Patients over 18 years of age;
Patient able to understand the informed consent and to sign it before any study procedure;
With β+/β+ and β+/β0 thalassemia genotype;
Documented diagnosis of major or intermediate thalassemia transfusion-dependent (nr of transfusion not less than 8 over the past 12 months before selection);
On regular transfusion since at least 6 years;
With splenectomy performed at least 60 days before selection or spleen dimensions < 20 cm in the largest part as detected by abdominal echography;
Female participants who are surgically sterilised / hysterectomised or post-menopausal for longer than 2 years or female participants of childbearing potential using and/or willing to continue using a medically reliable method of contraception for the entire study duration, such as oral, injectable, or implantable contraceptives, or intrauterine contraceptive devices, or using any other method considered sufficiently reliable by the investigator in individual cases.
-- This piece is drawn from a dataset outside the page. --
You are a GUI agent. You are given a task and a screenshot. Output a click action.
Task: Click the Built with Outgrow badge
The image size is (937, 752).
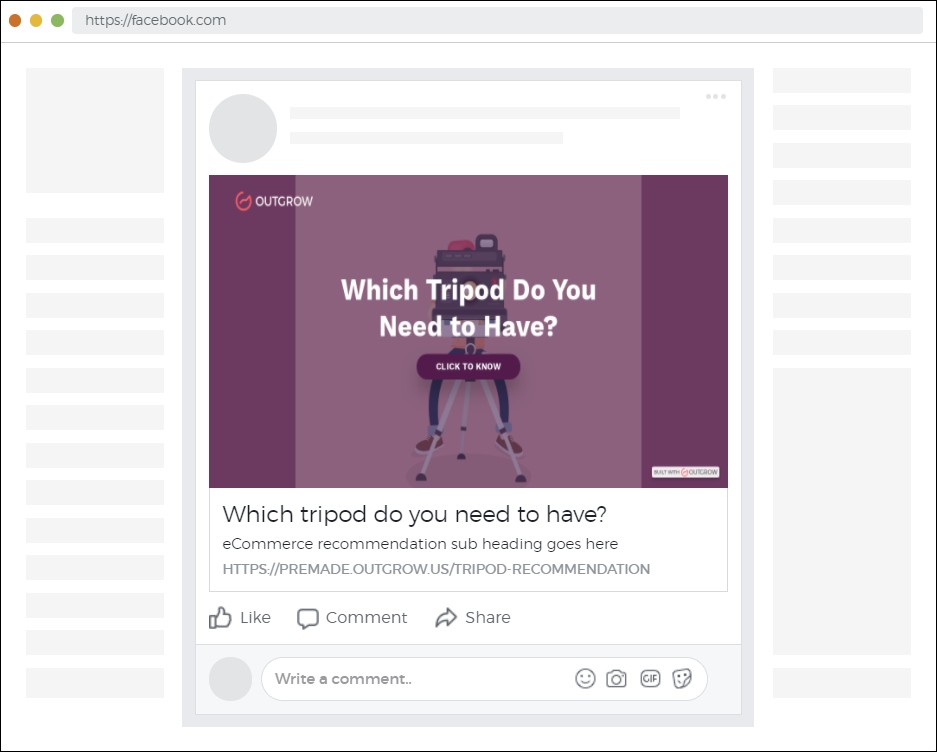click(685, 472)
Patients must be counseled concerning measures to be used to prevent pregnancy and potential toxicities prior to the first dose of sirolimus;
Patient willing to follow all the study requirements and perform all the study visits and to cooperate with the investigator;
Patient followed by the same clinical site since at least 6 months.
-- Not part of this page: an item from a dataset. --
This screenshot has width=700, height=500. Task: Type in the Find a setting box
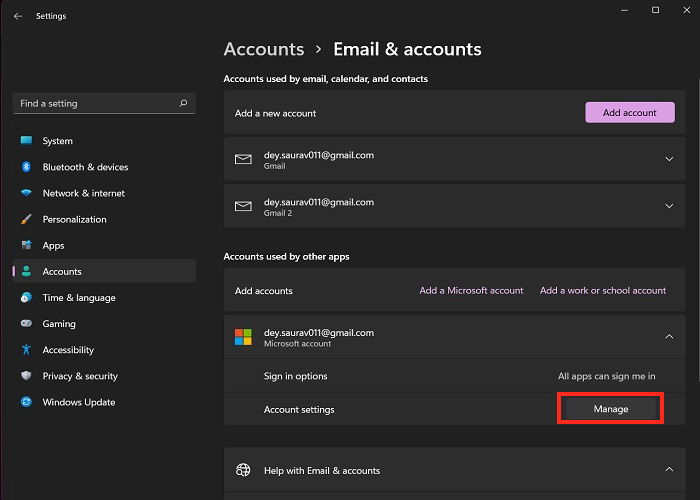point(95,103)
Note that patients will be treated with oral sirolimus only in the case their Erythroid Precursor Cells (ErPCs) are responsive to the in vitro treatment with sirolimus according to laboratory specific definition (≥ 20% increase of HbF in comparison with samples not treated with sirolimus);

Exclusion Criteria:

Patient treated with hydroxyurea at selection visit or in the last 6 months;
Ongoing treatment with drugs possibly affecting sirolimus actions;
Documented aspartate aminotransferase (AST) or alanine aminotransferase (ALT) > 3x Upper Limit of Normal (ULN) at selection;
Documented Platelet count <150.000/microliter and >1.000.000/microliter at selection;
Heart failure as classified by the New York Heart Association (NYHA) classification 3 or higher;
Uncontrolled hypertension defined as systolic blood pressure (BP) ≥ 140 mm Hg or diastolic BP ≥ 90 mm Hg;
Significant arrhythmia requiring treatment,
Corrected QT interval> 450 msec on selection ECG;
Ejection fraction <50% by echocardiogram, multiple gated acquisition scan or cardiac magnetic resonance;
Myocardial infarction within 6 months prior of selection;
Positivity for human immunodeficiency virus (HIV) antibody, active hepatitis B (HBV) or hepatitis C (HCV) as demonstrated by the presence of hepatitis B surface antigen (HBsAg) and a positive HCV-RNA test, HBcAb and HBV-DNA positivity
White blood cell [WBC] count <3000 cells per μL and/or Granulocytes <1500/mm3;
Total cholesterol > 240 mg/dl;
Triglycerides > 200 mg/dl;
Proteinuria with urinary protein >1g/24 hrs;
Current participation in another trial with investigational drug or experimental device, or inclusion in another trial with investigational drug or experimental device within the preceding month;
Major surgery (including splenectomy) within 60 days before selection (patients must have fully recovered from any previous surgery);
Iron chelation therapy changed in the last 3 months prior to selection (note that Deferiprone is not accepted as a chelation therapy drug in this study while Desferioxamine and Deferasirox are tolerated at stable dose);
Current treatment with macrolide antibiotics (clarithromycin);
Pregnant or lactating women;
History of severe allergic or anaphylactic reactions or hypersensitivity to excipients in the experimental drug;
Treatment with live vaccines within 90 days preceding the selection;
Subject with history or current malignancies (solid tumors and haematological malignancies) or presence of masses/tumor detected by ultrasound at selection;
Subject with any significant medical condition and/or laboratory abnormality considered by the investigator as not adequately controlled at the time of selection.